2. Sync Rules to Rule

  1. Periodically, thanos-ruler-syncer queries the API for all rules for all tenants.
    • In a trusted environment (i.e. with a kubernetes cluster) thanos-ruler-syncer could call the rule-storage-backend directly. Here we demonstrate the lower-trust environment and force thanos-ruler-syncer to authenticate via the API.
    • Do we need to expose an endpoint to return all of the rules? Unclear at the moment.
    • NB: We can definitely make some optimisations here. Suggestions welcome.
  2. API requests data from the rule storage backend.
  3. Rule storage backend requests data from Object storage.
  4. Object storage returns data to the Rule storage backend.
  5. Rule storage backend returns data to the API.
  6. API returns data to thanos-ruler-syncer.
  7. Thanos-ruler-syncer combines all of the data into one file, and writes this file to a directory that is shared with Thanos Rule.
  8. Thanos-ruler-syncer calls Thanos Rule’s /-/reload endpoint to reload newly created configuration.
  9. Thanos Rule begins to evaluate the recording and alerting rules and stores the results in its local TSDB instance.

3. Recording Rule Query

  1. Tenant makes a query request to the API containing a recording or alerting rule metric
  2. API performs authentication and authorization of the request then queries the data from Thanos Query.
  3. Query has Rule configured as one of its Stores, and thus requests the data from Rule.
  4. Rule returns the metric value of the recording or alerting rule to Query.
  5. Query returns the result to API.
  6. API returns the result to the tenant.

Alternatives

More frequent deploys

The above problem has manifested because our deploys are too infrequent for our tenants. Could we not use this as an opportunity to optimize the velocity at which we deploy to production? That way we have the benefit of solving the near-term problems of our tenants, and also rolling things out more frequently.

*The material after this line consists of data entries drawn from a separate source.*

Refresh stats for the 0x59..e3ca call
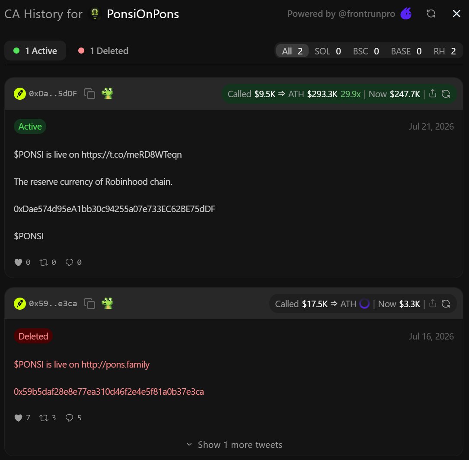 coord(446,304)
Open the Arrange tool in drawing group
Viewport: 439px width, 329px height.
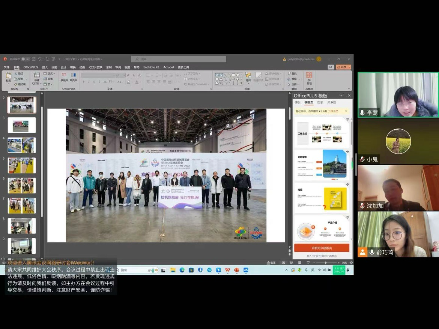248,76
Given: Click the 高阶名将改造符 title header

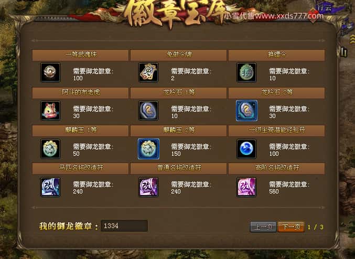Looking at the screenshot, I should pyautogui.click(x=277, y=168).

As it stands, any rollout to production requires coordination and management from a member of the operating team. As the number of tenants and tenants becomes larger, the operating team becomes more of a bottleneck to common tenant operations.

Our goal here is to remove our team entirely from the control loop of updating Prometheus rules. We are trading off immediate term technical complexity against longer-term scalability and happier multi-tenancy operation.

This option also does not address the trust-boundary issue identified above.

Per-tenant GitOps

Another option would be for each tenant to commit their rule configuration into a git repository they control, and then we synchronise that into the right place in our infrastructure based on a URL they provide. This would eliminate the need for us to manage state on their behalf.

This is a neat idea that avoids deploy dependencies, but has some drawbacks:

  • Validation - The tenant’s rules would only be validated by us in the Ruler itself, meaning mis-configured rules do not get surfaced to tenants. We could encourage tenants to validate
  • Secrets - We can assume that tenants may not want their production rules and alerts exposed to the world, this would then require us to exchange and store secrets with them to access their repository.
  • Overheads - Managing an additional git repo & associated secrets imposes extra overheads on the tenants.

The overhead and complexity of managing sensitive tenant secrets is out-of-scope for this project.

Action Plan

  • Iterate and finalise this design document.
  • Implement proof-of-concept Rules API #138.
  • Make the API available to tenants in staging.
  • Promote API to production after ~1 month of running in staging.